Shares of Polish miner JSW jump as CEO offers to quit to end strike

By bne IntelliNews February 15, 2015

Jan Cienski in Warsaw -

The share price of state-owned Jastrzebska Spolka Weglowa (JSW), one of Poland's largest coal miners, soared on February 13 after a tentative deal was reached between management and striking workers, who had demanded the head of CEO Jaroslaw Zagorowski as one of their condition for returning to work.

Zagorowski said he was prepared to leave his post if miners returned to work. He had proposed an ambitious cost cutting programme at the hard coal miner, which pared back privileges which include 14 monthly pay cheques, generous medical benefits and payments to help equip children for school - all vanishingly rare in the private sector.

"This is not normal. If there are problems on the coal market and the company has lower revenues then savings have to be found," government spokeswoman Malgorzata Kidawa-Blonska said earlier in the week.

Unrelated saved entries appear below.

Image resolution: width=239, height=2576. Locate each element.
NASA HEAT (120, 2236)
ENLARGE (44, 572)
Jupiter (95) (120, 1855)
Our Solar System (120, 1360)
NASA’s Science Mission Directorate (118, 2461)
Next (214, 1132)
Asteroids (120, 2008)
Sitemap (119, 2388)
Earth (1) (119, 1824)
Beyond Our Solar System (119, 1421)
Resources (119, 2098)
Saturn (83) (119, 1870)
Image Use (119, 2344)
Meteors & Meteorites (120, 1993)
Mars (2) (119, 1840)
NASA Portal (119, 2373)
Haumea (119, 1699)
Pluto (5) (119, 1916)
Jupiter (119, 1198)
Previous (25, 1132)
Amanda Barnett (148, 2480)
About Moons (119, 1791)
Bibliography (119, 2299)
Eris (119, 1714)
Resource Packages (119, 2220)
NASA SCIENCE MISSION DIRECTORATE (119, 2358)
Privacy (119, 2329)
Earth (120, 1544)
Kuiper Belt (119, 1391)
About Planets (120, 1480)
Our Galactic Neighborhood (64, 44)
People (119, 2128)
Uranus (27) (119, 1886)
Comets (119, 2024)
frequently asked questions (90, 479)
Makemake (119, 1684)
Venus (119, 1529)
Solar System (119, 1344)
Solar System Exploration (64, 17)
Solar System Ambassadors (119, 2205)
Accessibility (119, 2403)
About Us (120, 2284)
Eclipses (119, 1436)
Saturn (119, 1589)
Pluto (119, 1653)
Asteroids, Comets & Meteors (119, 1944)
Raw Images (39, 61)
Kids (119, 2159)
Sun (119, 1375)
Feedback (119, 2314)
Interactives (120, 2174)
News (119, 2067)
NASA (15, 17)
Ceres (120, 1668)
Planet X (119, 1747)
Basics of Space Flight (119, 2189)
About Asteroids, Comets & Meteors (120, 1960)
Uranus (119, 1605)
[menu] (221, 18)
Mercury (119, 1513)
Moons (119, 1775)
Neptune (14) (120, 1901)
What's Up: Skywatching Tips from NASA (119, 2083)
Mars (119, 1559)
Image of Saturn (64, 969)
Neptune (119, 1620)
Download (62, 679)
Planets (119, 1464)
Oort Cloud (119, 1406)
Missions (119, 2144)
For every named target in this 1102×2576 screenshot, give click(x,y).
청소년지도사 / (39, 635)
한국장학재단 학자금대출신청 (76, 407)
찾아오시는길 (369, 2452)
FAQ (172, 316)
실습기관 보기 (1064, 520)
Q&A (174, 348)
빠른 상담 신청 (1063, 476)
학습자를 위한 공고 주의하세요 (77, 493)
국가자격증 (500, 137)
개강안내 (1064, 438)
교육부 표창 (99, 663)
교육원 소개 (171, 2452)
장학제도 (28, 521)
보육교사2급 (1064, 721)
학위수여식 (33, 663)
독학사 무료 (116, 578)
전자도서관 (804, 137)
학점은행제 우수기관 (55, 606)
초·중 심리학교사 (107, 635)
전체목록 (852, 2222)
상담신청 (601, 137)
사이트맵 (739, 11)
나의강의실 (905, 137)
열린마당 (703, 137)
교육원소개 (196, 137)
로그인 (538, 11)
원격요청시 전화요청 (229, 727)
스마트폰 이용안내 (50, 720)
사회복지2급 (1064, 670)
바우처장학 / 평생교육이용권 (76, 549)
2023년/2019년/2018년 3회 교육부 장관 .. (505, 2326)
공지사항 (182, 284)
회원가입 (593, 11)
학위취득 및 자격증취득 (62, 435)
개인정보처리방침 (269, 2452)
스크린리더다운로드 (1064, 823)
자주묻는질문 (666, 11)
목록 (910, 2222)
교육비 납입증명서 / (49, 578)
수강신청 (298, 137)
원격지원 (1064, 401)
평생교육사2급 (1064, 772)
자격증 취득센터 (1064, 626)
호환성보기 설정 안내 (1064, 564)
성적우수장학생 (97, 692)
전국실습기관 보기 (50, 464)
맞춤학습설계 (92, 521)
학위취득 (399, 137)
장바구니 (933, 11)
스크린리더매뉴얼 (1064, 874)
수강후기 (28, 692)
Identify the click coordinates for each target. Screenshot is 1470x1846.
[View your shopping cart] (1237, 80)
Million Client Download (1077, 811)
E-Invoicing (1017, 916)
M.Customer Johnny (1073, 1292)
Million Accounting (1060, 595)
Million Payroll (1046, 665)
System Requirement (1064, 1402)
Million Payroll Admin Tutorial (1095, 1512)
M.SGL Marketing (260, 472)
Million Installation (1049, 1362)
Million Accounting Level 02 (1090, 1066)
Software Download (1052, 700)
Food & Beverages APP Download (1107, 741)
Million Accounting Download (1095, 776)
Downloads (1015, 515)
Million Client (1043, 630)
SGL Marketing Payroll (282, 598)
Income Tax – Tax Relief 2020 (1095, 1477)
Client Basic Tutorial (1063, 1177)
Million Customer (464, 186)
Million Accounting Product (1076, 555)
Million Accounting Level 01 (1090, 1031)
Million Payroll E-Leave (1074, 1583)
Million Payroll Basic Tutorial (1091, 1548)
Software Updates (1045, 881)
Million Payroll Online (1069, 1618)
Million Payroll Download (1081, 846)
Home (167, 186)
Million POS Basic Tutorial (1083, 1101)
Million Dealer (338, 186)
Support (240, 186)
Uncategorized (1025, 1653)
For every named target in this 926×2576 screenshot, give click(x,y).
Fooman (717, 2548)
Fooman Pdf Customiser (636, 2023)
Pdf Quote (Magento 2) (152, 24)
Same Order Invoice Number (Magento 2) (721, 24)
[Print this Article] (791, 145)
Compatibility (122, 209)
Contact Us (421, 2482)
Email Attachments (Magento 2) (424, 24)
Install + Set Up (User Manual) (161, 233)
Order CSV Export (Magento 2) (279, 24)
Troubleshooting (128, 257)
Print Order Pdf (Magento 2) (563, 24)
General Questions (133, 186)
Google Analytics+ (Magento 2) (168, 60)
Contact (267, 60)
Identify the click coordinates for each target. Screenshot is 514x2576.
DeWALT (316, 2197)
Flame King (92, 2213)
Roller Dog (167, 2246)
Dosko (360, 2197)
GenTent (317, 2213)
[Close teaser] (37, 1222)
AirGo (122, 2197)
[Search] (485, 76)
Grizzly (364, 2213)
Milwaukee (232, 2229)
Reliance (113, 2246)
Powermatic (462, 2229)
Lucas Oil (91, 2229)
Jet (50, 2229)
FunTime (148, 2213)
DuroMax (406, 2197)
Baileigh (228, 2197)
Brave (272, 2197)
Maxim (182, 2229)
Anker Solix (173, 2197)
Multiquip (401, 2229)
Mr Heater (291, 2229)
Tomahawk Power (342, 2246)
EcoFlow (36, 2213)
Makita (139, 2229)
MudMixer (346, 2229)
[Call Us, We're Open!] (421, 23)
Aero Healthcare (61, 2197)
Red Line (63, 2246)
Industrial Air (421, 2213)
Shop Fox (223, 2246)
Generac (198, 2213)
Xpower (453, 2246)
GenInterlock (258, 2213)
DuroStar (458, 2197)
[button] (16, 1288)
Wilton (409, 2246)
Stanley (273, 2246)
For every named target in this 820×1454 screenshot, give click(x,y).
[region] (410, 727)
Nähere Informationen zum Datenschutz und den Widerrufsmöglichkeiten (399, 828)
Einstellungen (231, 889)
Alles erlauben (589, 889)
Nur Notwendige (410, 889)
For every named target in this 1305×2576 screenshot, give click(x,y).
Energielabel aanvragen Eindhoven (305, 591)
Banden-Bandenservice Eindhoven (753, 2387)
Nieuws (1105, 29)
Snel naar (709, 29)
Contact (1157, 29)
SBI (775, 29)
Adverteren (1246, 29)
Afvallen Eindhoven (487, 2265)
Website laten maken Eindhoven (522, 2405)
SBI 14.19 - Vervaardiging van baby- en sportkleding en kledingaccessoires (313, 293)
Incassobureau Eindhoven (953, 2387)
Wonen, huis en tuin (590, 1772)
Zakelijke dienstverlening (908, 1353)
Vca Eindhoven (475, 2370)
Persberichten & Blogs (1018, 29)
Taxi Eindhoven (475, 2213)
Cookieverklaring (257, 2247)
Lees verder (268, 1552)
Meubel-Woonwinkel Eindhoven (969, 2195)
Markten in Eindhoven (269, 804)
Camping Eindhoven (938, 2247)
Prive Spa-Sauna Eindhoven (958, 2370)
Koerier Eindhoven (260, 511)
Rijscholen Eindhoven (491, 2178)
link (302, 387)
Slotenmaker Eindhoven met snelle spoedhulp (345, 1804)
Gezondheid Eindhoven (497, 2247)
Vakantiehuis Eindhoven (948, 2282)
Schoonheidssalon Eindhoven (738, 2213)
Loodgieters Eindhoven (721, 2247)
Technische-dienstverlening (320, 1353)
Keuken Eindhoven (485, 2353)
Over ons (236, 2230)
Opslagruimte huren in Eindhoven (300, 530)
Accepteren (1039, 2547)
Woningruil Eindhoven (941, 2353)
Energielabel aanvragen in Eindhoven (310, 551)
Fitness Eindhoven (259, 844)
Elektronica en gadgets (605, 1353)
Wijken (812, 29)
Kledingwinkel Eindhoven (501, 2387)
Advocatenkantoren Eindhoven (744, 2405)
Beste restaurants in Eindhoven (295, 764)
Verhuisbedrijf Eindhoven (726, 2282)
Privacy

Zagorowski, in charge of the company since 2007, said he would be prepared to quit as of February 16 as long as staff agreed to tie their 14th month of pay to company results and to agree to work six days a week. If those conditions are met, the company could save as much as PLN300mn (€72m). Zagorowski has become the focus of union anger, and told reporters that "there were real dangers to my safety" and the "psychosis of hate" towards him made it difficult to stay on.

The move towards ending a strike that began on January 28, and was costing the company PLN27mn a day, sent shares up by more than 8% to PLN22.93 in afternoon trading on the Warsaw Stock Exchange (WSE). The company is 51% owned by the state treasury and was floated on the WSE in 2011. Shares have lost more than 80% of their value since the IPO.

JSW has seen profits plummet thanks to falling world coal prices. The company had a net loss of PLN296mn in 2014, compared to a profit of PLM82mn a year earlier.

Unrest at JSW began after a round of strikes at Kompania Weglowa (KW) in January, a larger coal miner wholly owned by the government. Warsaw had proposed a cost-cutting programme that would have closed four of KW's weakest mines, sparking labour unrest in the industrialised Silesia region. 

Prime Minister Ewa Kopacz backed away from that idea, creating a sense that her government would buckle under pressure. At the same time, JSW presented its cost-cutting measures, as well as saying several union leaders at JSW who had supported a wildcat strike supporting the KW miners would be penalised.

That set off the strike at JSW. Thousands of workers stayed home, while miners refused to leave their shifts underground, and some embarked on hunger strikes. Kopacz insisted that this was an issue between management and unions, not one involving the government, but the strike immediately became political. Andrzej Duda, presidential candidate for the opposition Law and Justice party, has made attacks on Kopacz and Zagorowski a central part of his campaign.